[Source text]

Like I said, I don't mind the connotations of my clothes, as long as they don't make people nervous and distant. I want them to feel safe, but maybe that's more a matter of the expression in my face than my clothes.
I want people to feel that they can ask me for help.
I have a feeling we choose our clothes and then our clothes make us take on an identity without us realizing it.
My mom always had a manner and voice that she used on "Englisch" people, and another one for Amish and Mennonites, and another for her family.
Last Halloween I wrote about how Margaret and I dressed up and went trick-or-treating, and I said it was the only time we did. Well, there was one more time, sort of. I put on a pair of brown corduroy boys' pants--not my brothers'; probably something Mom picked up at the Catholic rummage sale to make comforters--and I think a paper bag over my head, and I went out the back door and over to the front, and knocked.
Mom came to the door. "Now who could this be?" she said in her most Englisch-people voice, and it was the strangest experience to be addressed thus. So I pulled off my bag and laughed and laughed.
This subject sparked a discussion on Facebook, and Rhonda Strite from Georgia said,
My older sisters, who were in their upper teens at the time, had a friend from a distance come and stay a few days. My brother Jeff and I were, I suppose, about 12 and 13 respectively.

[/Source text]
[Provided material]

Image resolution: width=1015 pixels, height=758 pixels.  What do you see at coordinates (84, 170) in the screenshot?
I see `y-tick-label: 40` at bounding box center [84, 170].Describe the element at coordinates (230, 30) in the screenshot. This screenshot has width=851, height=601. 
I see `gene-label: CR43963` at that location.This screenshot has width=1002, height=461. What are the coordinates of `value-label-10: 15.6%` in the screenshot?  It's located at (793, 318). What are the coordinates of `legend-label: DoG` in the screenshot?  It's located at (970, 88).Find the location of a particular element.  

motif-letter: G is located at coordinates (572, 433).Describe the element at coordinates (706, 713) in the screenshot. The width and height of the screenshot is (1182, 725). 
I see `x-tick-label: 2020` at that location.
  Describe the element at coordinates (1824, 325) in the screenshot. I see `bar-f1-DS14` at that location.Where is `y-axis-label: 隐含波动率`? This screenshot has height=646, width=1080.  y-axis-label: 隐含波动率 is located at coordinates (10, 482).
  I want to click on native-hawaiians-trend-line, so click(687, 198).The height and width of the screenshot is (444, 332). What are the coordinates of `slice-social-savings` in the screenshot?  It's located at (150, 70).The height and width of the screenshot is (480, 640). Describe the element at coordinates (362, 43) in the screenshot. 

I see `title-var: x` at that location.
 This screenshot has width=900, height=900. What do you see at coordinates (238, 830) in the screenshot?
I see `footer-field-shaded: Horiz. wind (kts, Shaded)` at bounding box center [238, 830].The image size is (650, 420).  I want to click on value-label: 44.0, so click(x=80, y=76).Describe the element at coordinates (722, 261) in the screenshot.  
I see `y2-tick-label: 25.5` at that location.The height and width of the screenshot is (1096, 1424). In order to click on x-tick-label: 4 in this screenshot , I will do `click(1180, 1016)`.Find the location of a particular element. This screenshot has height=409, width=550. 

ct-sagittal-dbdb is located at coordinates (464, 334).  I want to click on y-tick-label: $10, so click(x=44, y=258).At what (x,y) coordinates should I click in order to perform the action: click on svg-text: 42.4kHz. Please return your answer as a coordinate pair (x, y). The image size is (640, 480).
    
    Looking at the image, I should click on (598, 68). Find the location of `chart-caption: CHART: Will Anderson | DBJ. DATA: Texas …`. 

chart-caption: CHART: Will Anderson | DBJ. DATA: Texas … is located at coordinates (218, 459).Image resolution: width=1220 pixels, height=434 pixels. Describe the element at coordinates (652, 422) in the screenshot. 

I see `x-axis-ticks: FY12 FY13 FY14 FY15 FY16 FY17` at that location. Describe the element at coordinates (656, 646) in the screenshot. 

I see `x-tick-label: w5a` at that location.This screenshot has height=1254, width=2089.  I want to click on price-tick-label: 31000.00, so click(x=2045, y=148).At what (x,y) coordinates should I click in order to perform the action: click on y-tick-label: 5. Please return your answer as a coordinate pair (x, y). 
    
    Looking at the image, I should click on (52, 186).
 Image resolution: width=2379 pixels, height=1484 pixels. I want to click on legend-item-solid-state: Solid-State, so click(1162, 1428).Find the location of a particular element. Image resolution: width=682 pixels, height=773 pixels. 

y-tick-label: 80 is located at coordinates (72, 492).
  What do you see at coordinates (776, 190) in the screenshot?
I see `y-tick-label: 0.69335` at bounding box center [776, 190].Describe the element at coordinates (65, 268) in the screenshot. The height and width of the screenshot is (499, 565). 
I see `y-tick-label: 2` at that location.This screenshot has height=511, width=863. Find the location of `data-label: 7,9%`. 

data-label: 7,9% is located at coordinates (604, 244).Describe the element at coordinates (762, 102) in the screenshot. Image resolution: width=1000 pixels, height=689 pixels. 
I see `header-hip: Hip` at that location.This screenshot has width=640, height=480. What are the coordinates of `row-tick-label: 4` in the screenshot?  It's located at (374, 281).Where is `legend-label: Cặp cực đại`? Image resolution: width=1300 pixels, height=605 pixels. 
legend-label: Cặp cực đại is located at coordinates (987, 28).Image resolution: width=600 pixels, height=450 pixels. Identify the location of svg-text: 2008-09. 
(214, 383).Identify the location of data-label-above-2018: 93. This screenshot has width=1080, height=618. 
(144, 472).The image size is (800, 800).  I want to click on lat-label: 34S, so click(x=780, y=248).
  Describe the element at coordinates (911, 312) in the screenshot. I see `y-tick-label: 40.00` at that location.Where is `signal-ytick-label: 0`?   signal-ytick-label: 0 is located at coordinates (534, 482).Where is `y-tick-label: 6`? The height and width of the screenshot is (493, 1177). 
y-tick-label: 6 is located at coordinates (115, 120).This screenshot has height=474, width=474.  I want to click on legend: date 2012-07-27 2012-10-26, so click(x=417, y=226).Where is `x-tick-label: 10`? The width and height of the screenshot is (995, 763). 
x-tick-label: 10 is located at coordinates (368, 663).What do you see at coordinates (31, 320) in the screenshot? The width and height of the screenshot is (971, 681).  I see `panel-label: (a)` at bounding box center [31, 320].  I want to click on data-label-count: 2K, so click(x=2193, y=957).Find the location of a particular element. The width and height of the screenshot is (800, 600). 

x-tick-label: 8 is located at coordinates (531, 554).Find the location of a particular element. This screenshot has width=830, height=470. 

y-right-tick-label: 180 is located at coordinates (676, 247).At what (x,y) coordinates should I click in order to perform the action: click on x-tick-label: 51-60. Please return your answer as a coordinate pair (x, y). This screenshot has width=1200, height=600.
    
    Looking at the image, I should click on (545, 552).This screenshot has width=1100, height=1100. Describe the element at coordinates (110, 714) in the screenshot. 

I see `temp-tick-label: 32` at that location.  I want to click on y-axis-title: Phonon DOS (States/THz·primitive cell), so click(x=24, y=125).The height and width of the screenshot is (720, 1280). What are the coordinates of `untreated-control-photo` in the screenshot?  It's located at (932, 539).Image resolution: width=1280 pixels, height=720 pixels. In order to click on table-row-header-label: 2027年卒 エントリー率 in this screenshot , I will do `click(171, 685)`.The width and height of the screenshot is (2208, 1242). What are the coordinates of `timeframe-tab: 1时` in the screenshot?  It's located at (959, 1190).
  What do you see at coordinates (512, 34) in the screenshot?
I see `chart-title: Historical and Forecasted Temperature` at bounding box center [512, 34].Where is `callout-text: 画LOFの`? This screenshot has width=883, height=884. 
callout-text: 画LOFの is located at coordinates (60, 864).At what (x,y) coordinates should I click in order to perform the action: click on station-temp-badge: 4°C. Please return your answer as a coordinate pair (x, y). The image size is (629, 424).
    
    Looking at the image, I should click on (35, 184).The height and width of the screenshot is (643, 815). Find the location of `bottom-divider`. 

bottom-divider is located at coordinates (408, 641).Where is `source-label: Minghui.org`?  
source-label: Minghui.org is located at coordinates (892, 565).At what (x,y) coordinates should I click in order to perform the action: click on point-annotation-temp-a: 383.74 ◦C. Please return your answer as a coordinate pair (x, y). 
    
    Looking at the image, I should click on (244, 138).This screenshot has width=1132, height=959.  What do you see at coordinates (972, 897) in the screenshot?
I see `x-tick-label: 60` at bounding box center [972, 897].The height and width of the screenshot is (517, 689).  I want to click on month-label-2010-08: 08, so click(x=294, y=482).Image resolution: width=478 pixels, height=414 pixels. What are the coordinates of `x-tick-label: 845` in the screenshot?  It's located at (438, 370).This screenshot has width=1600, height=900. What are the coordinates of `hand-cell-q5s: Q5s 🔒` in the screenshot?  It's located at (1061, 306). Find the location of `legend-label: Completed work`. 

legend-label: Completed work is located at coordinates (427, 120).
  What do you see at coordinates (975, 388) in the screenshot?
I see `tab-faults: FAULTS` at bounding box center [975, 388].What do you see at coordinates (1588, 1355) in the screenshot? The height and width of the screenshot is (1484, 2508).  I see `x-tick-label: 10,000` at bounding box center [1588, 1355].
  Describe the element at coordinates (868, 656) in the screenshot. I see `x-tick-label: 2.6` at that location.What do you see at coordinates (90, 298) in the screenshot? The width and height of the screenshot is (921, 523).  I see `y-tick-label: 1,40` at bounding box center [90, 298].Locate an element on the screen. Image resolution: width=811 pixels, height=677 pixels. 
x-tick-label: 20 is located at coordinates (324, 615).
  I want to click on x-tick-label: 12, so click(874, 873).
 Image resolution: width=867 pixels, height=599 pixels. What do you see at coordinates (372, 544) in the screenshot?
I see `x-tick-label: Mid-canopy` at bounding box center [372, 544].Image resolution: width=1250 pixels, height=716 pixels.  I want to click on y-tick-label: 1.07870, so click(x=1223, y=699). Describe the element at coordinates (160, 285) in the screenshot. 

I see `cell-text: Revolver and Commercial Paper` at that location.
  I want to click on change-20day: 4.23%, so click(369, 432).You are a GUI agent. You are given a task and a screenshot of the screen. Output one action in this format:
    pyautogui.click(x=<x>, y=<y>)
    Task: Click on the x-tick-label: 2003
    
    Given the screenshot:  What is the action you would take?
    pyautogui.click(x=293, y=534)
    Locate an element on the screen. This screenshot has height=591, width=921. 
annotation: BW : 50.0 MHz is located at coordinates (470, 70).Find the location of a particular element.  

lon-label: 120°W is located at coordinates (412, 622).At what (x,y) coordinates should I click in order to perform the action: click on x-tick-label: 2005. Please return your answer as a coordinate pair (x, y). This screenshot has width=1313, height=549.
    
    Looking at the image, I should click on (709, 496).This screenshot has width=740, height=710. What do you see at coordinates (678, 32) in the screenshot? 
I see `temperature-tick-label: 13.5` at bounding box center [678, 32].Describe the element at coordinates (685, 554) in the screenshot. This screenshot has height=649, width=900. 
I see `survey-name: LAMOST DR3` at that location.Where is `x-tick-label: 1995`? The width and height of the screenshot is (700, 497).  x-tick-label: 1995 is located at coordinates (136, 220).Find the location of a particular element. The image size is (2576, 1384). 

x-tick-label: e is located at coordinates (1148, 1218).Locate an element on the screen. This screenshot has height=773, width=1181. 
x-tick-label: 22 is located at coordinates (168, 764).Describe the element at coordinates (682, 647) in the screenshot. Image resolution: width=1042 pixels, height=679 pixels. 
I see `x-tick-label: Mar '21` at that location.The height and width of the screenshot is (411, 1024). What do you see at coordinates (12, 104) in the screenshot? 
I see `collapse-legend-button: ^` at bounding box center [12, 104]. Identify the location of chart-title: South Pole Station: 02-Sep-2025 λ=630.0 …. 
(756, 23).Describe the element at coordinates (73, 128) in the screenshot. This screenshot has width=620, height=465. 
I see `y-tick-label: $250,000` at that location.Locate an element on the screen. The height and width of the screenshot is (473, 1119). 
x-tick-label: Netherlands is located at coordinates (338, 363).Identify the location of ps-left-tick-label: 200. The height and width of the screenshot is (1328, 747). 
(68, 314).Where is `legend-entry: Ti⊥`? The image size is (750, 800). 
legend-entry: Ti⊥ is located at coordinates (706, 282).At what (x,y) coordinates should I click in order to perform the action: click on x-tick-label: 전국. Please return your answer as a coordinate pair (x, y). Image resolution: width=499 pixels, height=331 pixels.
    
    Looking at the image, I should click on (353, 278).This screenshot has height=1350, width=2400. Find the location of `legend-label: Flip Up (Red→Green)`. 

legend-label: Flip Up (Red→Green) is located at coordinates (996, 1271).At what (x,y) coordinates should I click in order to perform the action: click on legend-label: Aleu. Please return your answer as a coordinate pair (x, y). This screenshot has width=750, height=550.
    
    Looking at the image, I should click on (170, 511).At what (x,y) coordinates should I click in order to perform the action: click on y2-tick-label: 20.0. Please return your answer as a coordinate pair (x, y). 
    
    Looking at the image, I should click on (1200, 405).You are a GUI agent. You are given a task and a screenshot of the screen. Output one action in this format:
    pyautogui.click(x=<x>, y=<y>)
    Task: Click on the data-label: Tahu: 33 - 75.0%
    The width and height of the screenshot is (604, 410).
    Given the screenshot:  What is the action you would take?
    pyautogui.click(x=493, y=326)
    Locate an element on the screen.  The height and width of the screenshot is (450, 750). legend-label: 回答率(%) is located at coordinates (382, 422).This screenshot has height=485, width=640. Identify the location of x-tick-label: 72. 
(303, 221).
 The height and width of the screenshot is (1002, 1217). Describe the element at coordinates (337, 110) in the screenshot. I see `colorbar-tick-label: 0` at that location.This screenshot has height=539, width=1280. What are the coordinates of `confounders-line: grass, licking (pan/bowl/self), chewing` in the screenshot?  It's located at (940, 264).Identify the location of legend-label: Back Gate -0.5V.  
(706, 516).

[/Provided material]

**Activity 1:**
Answer from the text about clothes:
(a) Where did the brown corduroy boys' pants probably come from?
(b) What did Mom say when she came to the door?
(c) Which state is Rhonda Strite from?
**Activity 2:** Repeat the text about clothes word for word, starting with "Like I said, I" and going on through "us realizing it.".
The records have no connection to the text about clothes.

**Task output 1:**
(a) From the Catholic rummage sale, where Mom probably picked them up to make comforters.
(b) "Now who could this be?"
(c) Georgia.

**Task output 2:**
Like I said, I don't mind the connotations of my clothes, as long as they don't make people nervous and distant. I want them to feel safe, but maybe that's more a matter of the expression in my face than my clothes.
I want people to feel that they can ask me for help.
I have a feeling we choose our clothes and then our clothes make us take on an identity without us realizing it.